Finally Quiver started barkin' again. Trackin' the sound we headed off past the barns an' found poor Quiver down in the crick in the north pasture. Pretty much blind by cataracts, she'd wandered through the open pasture gate, gone out past the barns an' had stumbled into the crick where she' was unable to get herself out of. In the water, she'd obviously become tangled up with a fallen cottonwood branch, for it had pulled off the belt that we keep 'round her flank to aid us in liftin' her up when she can't get up on her own.

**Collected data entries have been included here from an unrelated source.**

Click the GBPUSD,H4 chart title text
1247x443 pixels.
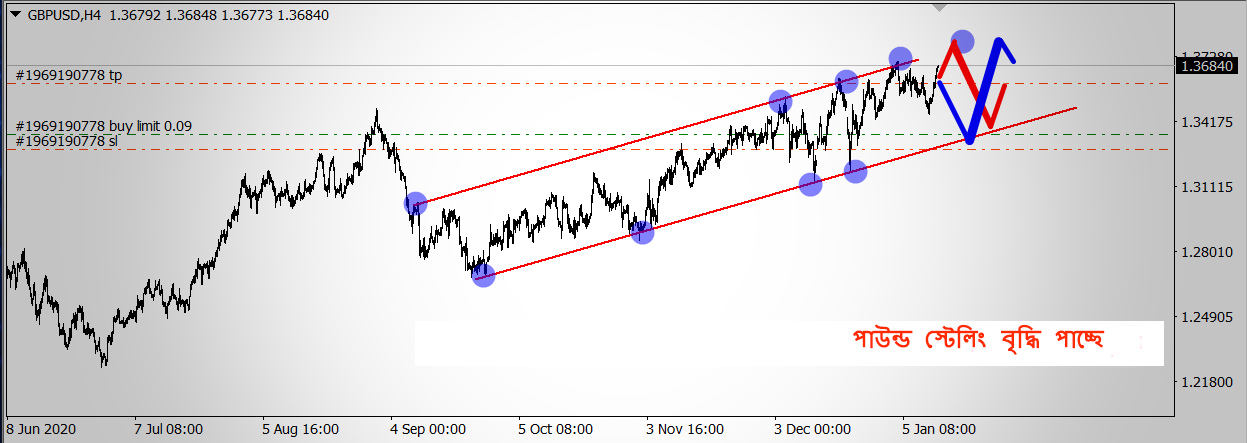coord(63,15)
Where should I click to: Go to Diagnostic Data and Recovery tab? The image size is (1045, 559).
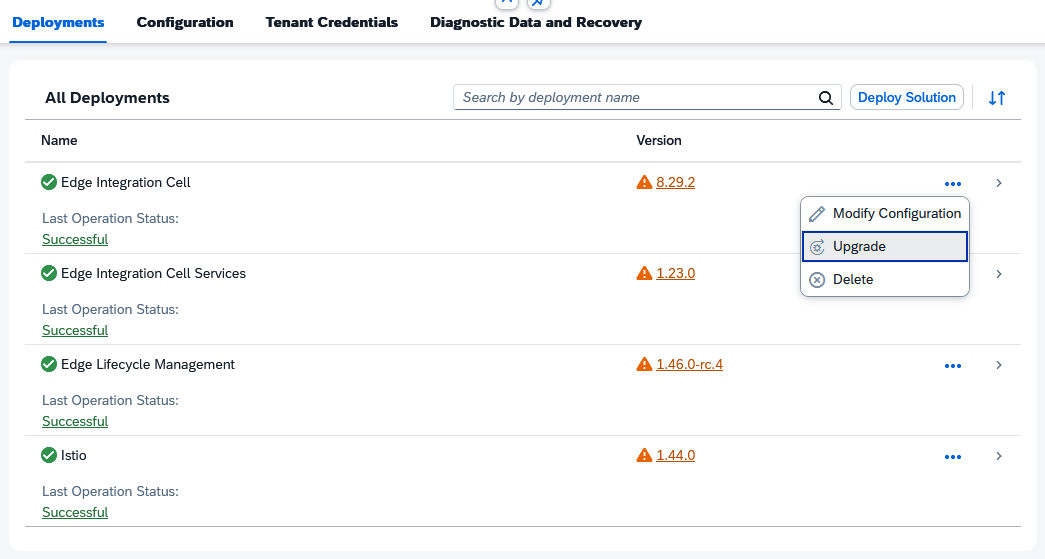pos(536,22)
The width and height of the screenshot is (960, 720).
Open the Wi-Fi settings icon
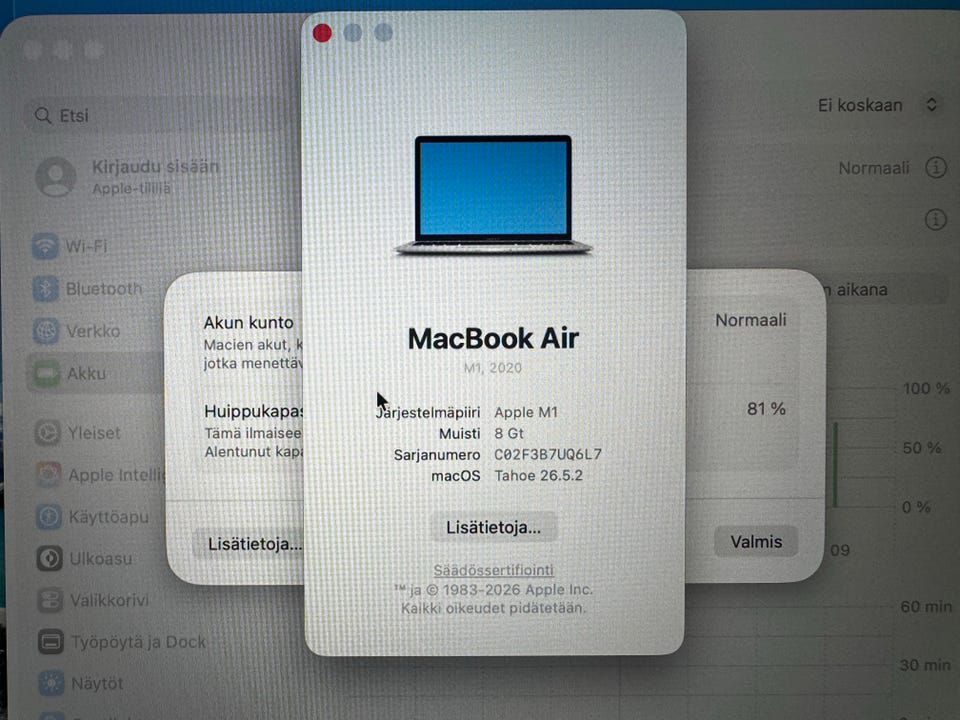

When we pulled her to dry land, Quiver was shiverin', possibly from nerves but also from the water that's still pretty icy from mountain snow melt. Once we had her back on solid ground we put the flank belt back on her an' helped her back to the house where we put her in the bathtub for a warm bath. Sage was determined to get in the bath too so once we finished with Quiver, we gave Sage a bath too. Otter placed his feet up on the edge of the tub an' thought it over some then decided not to join in on bath time....besides he jumps in the water tanks every day after playin' ball so he didn't need another one.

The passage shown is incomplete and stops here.